Wenn man von der Macht in Österreich spricht, muß die CA, die größte Bank des Landes, mit besten Auslandsverbindungen, mit einem Firmenimperium dabei, im ersten Satz vorkommen. Was die Deutsche Bank in der BRD, ist die CA in Österreich. Was die CA für die Deutsche Bank ist? Ein Zulieferbetrieb. So hat die CA immer wieder Firmen aus ihrem Konzern, wie Semperit an Firmen aus dem Konzern der Deutschen Bank, wie Continental, verschleu­dert. Die CA darf, so ist es, jene Finanzgeschäfte machen, die die Deutsche Bank sie machen läßt. So durfte sie das Nagymaros-Abenteuer eingehen, mußte das sichere Sellrain-Silz-Geschäft aber den Deutschen überlassen (siehe FOEHN 10/11). Die CA, die schon einmal von der Deutschen Bank verschluckt worden ist, ist heute in die europäische Bankengruppe EBIC, die klar von der Deutschen Bank dominiert wird, fest eingebunden.

Die Tochterbetriebe einer langen Reihe von Industriekonzernen, die draußen zum Geschäftsbereich der Deutschen Bank gehören, werden herinnen durch die CA vertreten (z.B. Siemens, Bosch, Henkel, Unilever, Hoechst, Nestle). Die Profite der Großindustrie sind allemal auch die Profite der Banken, die hinter ihnen stehen, mehr noch: einige wenige Großbanken haben die Verfü­gungsgewalt über weite Teile der Wirtschaft.

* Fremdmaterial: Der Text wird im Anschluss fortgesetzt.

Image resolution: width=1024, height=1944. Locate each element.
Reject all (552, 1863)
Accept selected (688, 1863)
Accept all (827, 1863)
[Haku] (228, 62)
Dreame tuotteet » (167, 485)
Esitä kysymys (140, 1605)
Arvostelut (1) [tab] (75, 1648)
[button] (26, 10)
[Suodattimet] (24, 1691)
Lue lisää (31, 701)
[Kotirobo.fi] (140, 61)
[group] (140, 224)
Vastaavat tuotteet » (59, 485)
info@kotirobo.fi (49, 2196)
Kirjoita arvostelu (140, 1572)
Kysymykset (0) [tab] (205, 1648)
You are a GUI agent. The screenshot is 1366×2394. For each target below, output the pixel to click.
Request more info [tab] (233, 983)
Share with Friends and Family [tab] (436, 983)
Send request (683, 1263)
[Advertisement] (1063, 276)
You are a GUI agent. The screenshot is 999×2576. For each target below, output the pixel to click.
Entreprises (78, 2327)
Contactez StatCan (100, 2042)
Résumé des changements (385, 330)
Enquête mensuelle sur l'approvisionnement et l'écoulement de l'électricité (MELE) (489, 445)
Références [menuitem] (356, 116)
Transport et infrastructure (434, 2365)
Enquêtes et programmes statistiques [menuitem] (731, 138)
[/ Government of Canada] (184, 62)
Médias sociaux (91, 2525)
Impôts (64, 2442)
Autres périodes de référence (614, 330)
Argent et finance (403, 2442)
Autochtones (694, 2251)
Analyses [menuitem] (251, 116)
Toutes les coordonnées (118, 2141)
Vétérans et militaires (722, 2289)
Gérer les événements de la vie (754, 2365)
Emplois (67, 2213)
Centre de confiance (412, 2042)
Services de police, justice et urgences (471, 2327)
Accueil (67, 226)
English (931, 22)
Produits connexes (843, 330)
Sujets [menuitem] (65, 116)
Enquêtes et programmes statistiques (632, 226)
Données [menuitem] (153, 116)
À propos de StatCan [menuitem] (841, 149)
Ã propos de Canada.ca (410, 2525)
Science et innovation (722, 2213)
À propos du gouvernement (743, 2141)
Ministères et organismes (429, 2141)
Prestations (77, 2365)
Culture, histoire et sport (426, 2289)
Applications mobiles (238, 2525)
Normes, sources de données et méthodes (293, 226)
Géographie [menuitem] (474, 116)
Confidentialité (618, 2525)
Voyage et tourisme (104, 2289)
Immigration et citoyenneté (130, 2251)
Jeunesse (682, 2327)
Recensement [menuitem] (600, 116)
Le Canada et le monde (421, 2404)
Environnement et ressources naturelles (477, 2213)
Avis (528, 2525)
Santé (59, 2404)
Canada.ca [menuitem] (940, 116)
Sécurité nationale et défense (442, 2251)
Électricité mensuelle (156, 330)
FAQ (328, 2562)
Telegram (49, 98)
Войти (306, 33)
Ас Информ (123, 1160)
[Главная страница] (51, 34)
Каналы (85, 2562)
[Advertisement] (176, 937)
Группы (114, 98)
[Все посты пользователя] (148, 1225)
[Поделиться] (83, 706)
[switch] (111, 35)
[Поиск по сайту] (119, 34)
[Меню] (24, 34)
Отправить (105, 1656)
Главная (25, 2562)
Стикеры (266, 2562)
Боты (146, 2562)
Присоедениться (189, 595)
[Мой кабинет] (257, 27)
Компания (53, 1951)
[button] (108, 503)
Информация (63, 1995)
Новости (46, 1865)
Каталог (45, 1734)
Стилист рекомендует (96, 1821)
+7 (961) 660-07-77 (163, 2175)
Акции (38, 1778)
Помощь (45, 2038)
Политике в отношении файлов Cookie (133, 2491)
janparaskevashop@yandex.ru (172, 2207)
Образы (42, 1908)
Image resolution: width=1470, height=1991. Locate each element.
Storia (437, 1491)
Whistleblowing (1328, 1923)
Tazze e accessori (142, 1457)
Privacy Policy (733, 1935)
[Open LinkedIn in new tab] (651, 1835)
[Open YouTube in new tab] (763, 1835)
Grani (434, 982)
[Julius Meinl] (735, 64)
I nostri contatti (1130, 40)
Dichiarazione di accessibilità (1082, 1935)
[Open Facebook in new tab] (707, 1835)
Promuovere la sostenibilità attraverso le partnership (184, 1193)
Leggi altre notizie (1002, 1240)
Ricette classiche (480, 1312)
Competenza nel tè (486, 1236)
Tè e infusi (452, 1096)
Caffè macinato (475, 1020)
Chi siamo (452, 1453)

Für wen spricht die CA, wenn sie in konsequenter Fortsetzung ihrer Politik, den ganzen Anschluß fordert? Für die Sparbüchlsparer? Die CA vertritt in erster Linie — und in der Frage der Einbeziehung Österreichs in den „EG“- Wirtschaftsraum ganz besonders — die Interessen ihrer Großkunden. Ein Blick auf die Zusammensetzung der Gremien, die die CA neben dem vorgeschrie­benen Aufsichtsrat (wo unter anderem die „EG-Befürworter“ Siemens, Gös­ser und Rauch Sitz und Stimme haben) eingerichtet hat, um ihren Großklienten ein Mitspracherecht zu geben, macht alles klar: Im „Internationalen Beirat“ der Creditanstalt tummeln sich neben dem langjährigen Präsidenten der Deutschen Industrie- und Handelskammer Otto Wolff von Amerongen und dem früheren „EG“-Präsidenten Gaston Thorn Vertreter unter anderem von Siemens, VW, Bosch, Olivetti und Generali. Im „Nationalen (!) Beirat“ drängeln sich neben großen österreichischen Industriellen Beauftragte folgen­der ausländischer Unternehmen: Agip, Allianz, Bayer, BBC, BMW, BP, Castrol, Esso, Generali, Henkel, Hirschmann, Hoechst, IBM, Kleider Bauer, Master Foods, Mobil, Nestle, Nixdorf, Philips, Shell, Siemens, Suchard und Unilever.

Alles hat seinen Grund, warum es ist. Die Menschen sind in der Politik immer die Opfer von Betrug und Selbstbetrug, und sie werden es immer sein, solange sie hinter allen möglichen moralischen, politischen und sozialen Erklärungen und Versprechungen nicht die Interessen dieser oder jener Klasse suchen.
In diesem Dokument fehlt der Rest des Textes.